Bloomsday & Father’s Day

These two are aptly paired up for me as I learned about Bloomsday — this Irish holiday celebrating James Joyce and his Ulysses — from my father. I was probably 4 and sitting on the living room floor with my sister, a predominant childhood place involving wooden blocks and tiny dolls. My father was listening to NPR and mentioned the day was Bloomsday. Such a pretty word, I remember thinking. Much later, in high school, my sister and I devoured Dubliners and Portrait of an Artist.

James Joyce, so infinitely complex and rich — which, perhaps, pairs up perfectly with parenthood. Happy Father’s Day!

Welcome, O life!

— James Joyce


Photo by Molly B.

Anniversaries and the Children

Anniversaries held keen importance to James Joyce. June 16, Bloomsday, was the date he and Nora Barnacle first went walking. This date–September 16–marks a different kind of anniversary for me, the date of an accident in our family a number of years ago, a genuine shifting point in our lives. I wrote an essay about that accident, which was published, and I was paid a good amount of money for it.

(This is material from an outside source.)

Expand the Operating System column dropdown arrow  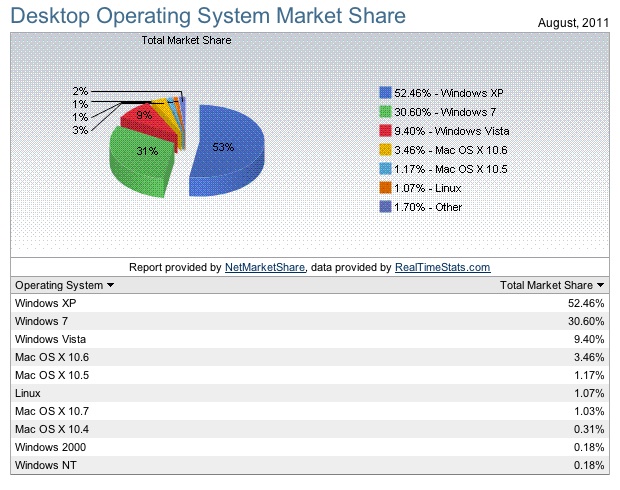110,285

While the experience was excruciating, so much came out of that night, like a fount of energy, a swirl of all kinds of things. Looking back now, I see how, even then, in what appeared to me a stillness of stupefying suffering, our very lives continued to pulse, to throb on with the very things that make us human–desire and love and laughter. Much as I might have longed to retract into into my own misery and fear, I was pulled forth by the insistence of such simplicity as hunger, dirty diapers, a child’s hand in my own.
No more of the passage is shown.